Michelangelo!
Great quote! Wasn't aware of. And Michelagelo is my sculptural hero; his David, the epitome of a man- -gay or straignt! But my literary (and gay) hero is Oscar Wilde, and his aesthetic was rather the opposite: he excelled in the poetry of the artfully-artificial (e.g. The Happy Prince). There is a longer story in this dichotomy of clothed vs nude, nature vs artefact. As modern men, we shed our clothes, and with them, all artifice, all hypocritical pretence, but it doesn't mean we revert back to the 'noble savage'; we retain the best that millennia of civilisation have produced (in terms of ethics, aesthetics and reason); we regain freedom but we do not go back to the primitive, and we are not enslaved by the material constraints that primitive man was subjected to.
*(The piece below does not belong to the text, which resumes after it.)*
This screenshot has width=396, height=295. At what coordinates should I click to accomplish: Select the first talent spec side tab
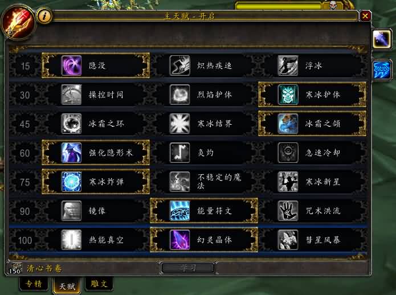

Simply put, the naked body is beautiful in a particular context, as the clothed one, in its own. That said, I would enthusiastically go for visitors' nudity in, say, an art gallery. It has actually been done recently. In Paris, where else! :)
I agree with Michaelangelo, and he certainly had an eye for form. Regarding your 'noble savage' comment; is there not something of the primitive inside us all? I recently had a novel published featuring an island in the South Pacific where nudity was always the norm, and there were no machines nor electronic technology following a major solar event. I like to get back to nature.